● REQUIRED TASK: Arrange the material starting at the line that contains "Image resolution: width=1568" and ending at the line that contains "click(332, 222)" as a Markdown table with the columns Row and Line text. Skip blank lines and leave the pictures out.

● GIVEN INFORMATION:

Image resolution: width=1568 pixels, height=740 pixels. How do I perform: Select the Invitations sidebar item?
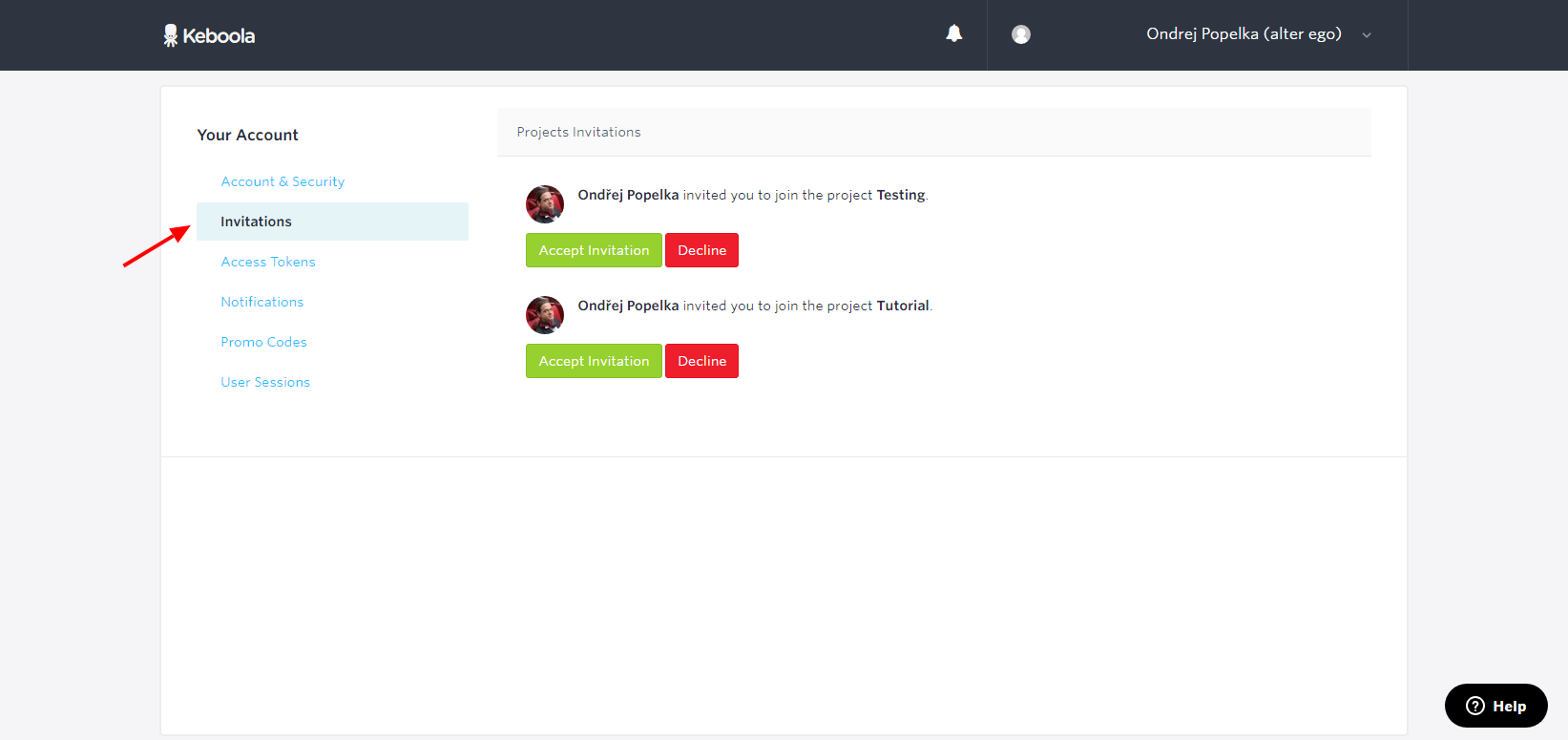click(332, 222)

...

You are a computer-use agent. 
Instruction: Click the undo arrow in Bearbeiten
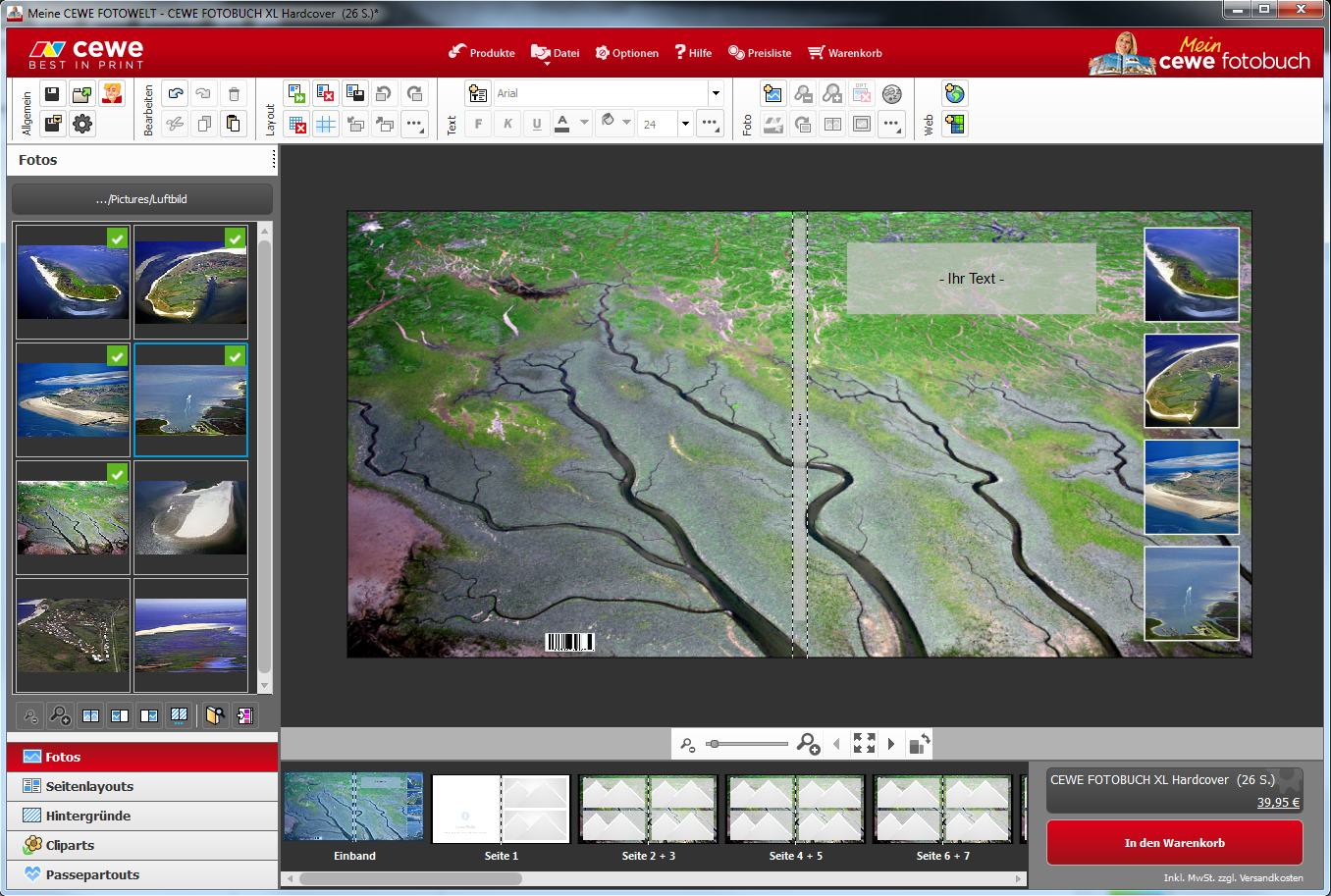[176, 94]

● WORKED ANSWER:
| Row | Line text |
|---|---|
| 1 | Image resolution: width=1568 pixels, height=740 pixels. How do I perform: Select the Invitations sidebar item? |
| 2 | click(332, 222) |